A laugh welled up, but she stifled it. “Nothing. I don’t know; maybe you’re right. I could use the money, that’s for sure.” While she could teach the girls self-defense, low self-esteem and zero confidence were the root causes of girls getting into abusive relationships. She needed to augment her classes with weekly counseling sessions, which weren’t cheap.
“Of course I’m right.”
Silence fell between them as they strolled. Regan cleared her throat. “Listen, since we’re talking about obligations and such, I could use a favor.”
“Does this favor in any way involve Sawyer Fournette?”
Regan stutter-stepped. “How—
why
would you think that?”
“I don’t know, maybe because lately you’ve been obsessed with the festival in general and Sawyer Fournette in particular.”
“Obsessed? That man…” Regan swallowed the rest with a huge sigh. “I have to give credit to Sawyer for one thing; people love his block parties. If we win,
Heart of Dixie
will finance the entire riverside project and we’ll be able to compete with him. It will be gorgeous.”
“Why do we need to compete with the Louisiana side?”
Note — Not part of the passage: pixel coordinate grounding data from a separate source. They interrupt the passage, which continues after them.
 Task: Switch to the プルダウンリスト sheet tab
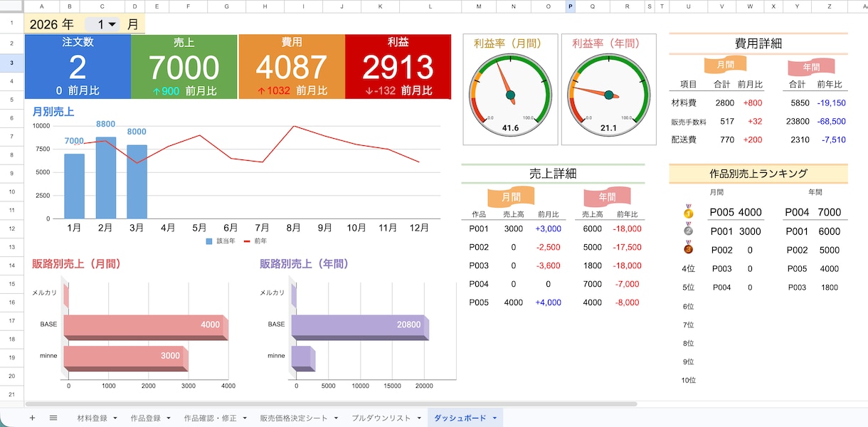pos(381,418)
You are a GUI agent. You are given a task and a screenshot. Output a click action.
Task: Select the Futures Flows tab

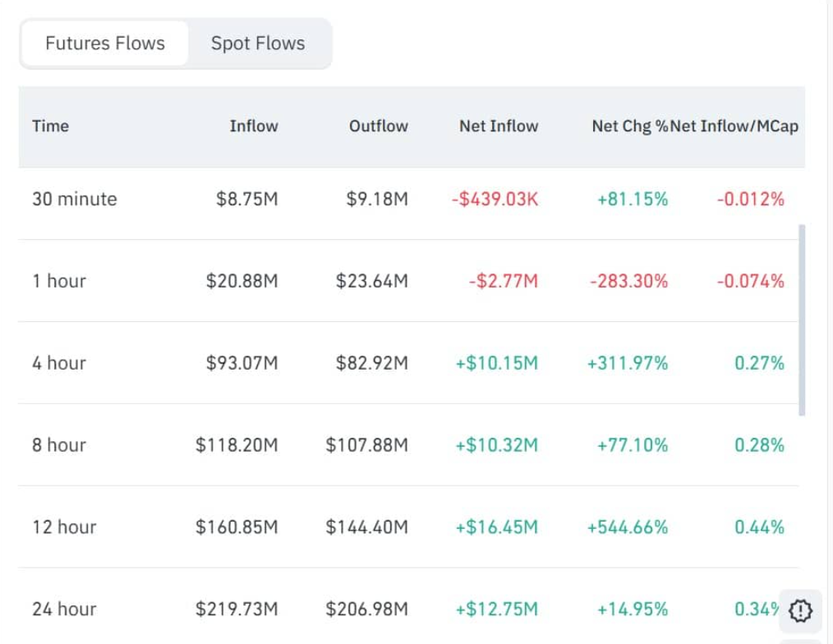pyautogui.click(x=105, y=44)
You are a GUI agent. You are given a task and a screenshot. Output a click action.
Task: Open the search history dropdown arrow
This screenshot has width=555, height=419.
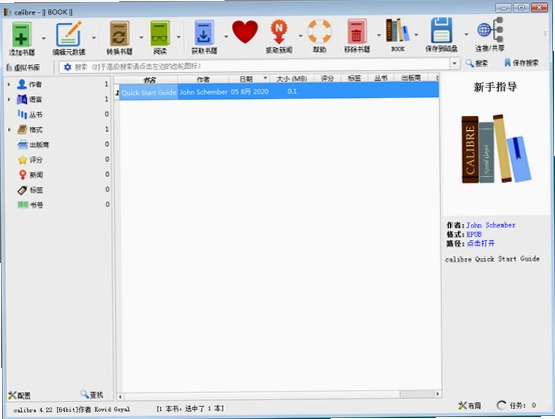pyautogui.click(x=454, y=64)
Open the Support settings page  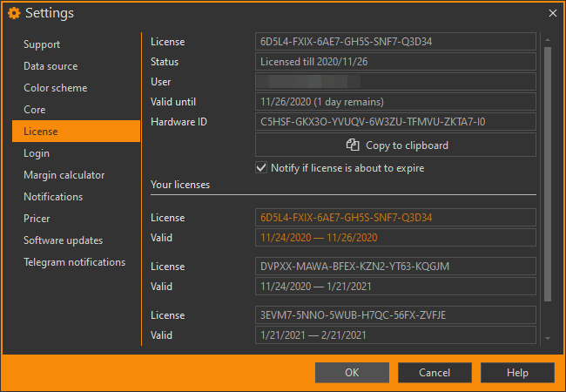pyautogui.click(x=42, y=44)
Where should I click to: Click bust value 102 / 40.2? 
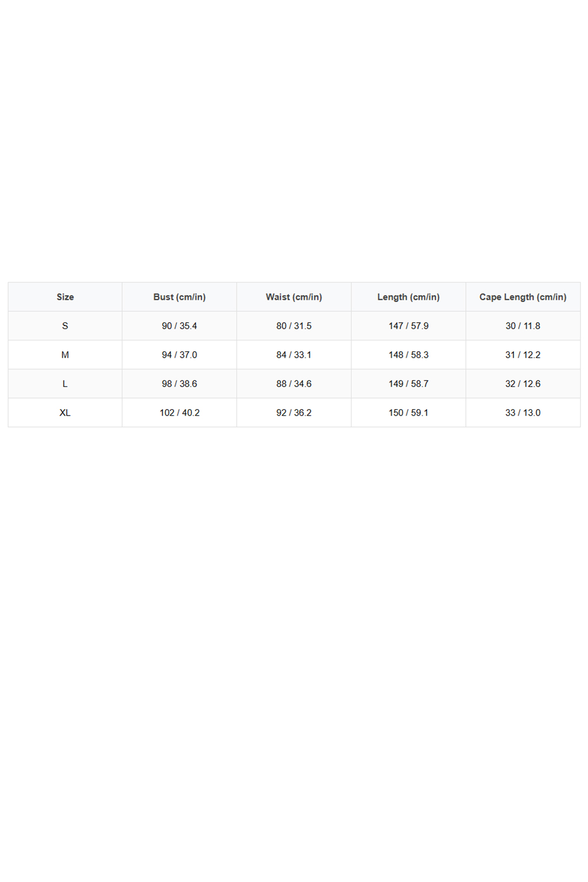tap(179, 413)
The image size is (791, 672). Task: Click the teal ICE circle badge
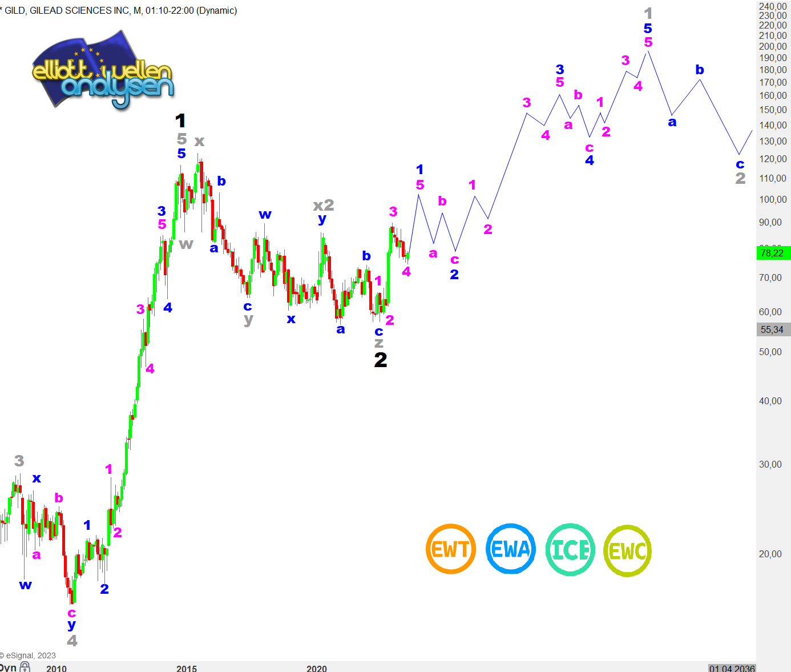[x=570, y=550]
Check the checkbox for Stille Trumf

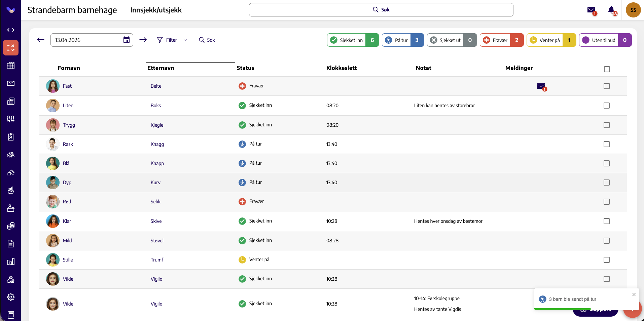607,260
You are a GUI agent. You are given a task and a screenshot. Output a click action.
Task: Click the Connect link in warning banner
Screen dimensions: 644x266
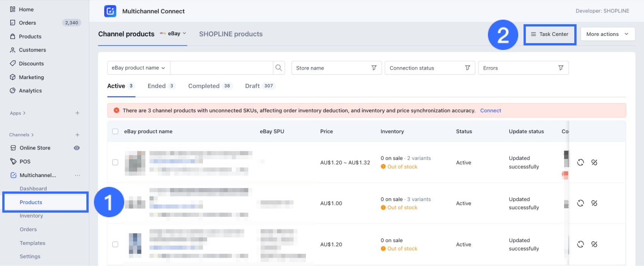(x=490, y=110)
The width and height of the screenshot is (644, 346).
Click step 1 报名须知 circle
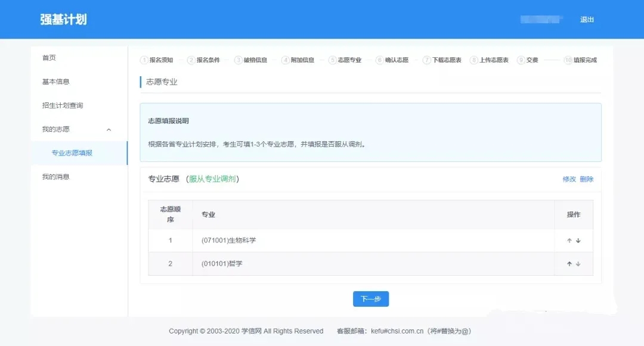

Regan stopped, turned them around, and gestured at the view in front of them. A line of trendy shops including Abigail’s Boutique, Regan’s home interior studio, and the Quilting Bee, faced the row of antique stores, used-clothes stores, and Rufus’s restaurant over the river. Each brick front was painted a different color—blue, red, purple even—giving a homespun, kitschy charm to the Louisiana side. The stately redbrick façades and placard signage gave the Mississippi businesses a high-end feel. Both sides had their appeal.
“Our towns are heading in two different directions. Cottonbloom, Louisiana, is stuck in the past, while Cottonbloom, Mississippi, is ripe to flourish, not die like other small towns. We have to stay progressive, and the riverside project is one way we can stay a step ahead without costing the taxpayers.”
“Isn’t the festival costing the taxpayers?”
“A minimal amount for a huge gain. Even if we don’t win, every business downtown will reap the benefits if things go well. And that’s where I need your help.”
Monroe couldn’t deny the rally-the-troops enthusiasm in Regan’s voice. “What do you need?”
“Talk up the festival to your patients. Sound enthusiastic. I need some word-of-mouth advertising. And if something should come up, I can count on you in a pinch, right?”
The vagueness in Regan’s voice had Monroe staring at her best friend trying to get a read on her intentions. Throughout their childhood, Regan had always been the ambitious one; Monroe, her accomplice. Worry shadowed Regan’s brown eyes, and she twirled a piece of strawberry blond hair that had escaped her updo in an old gesture of anxiety.
Monroe touched Regan’s forearm, stopping the motion. “You can count on me.”
Her assurance garnered a small smile, and for the rest of the walk they talked about which shows they were binge watching and books they were reading.
They were less than a block from Monroe’s office when Cade climbed out of the driver’s side of Tally’s black sedan on the other side of the street and jaywalked toward them. Dressed in athletic shorts and a blue T-shirt, he had a duffel bag looped over his shoulder. He’d left the cane at home but wore the knee brace. His limp gave him a John Wayne–like gait, and his beard only added to the rough-and-ready sexy vibe pinging like a radar signal.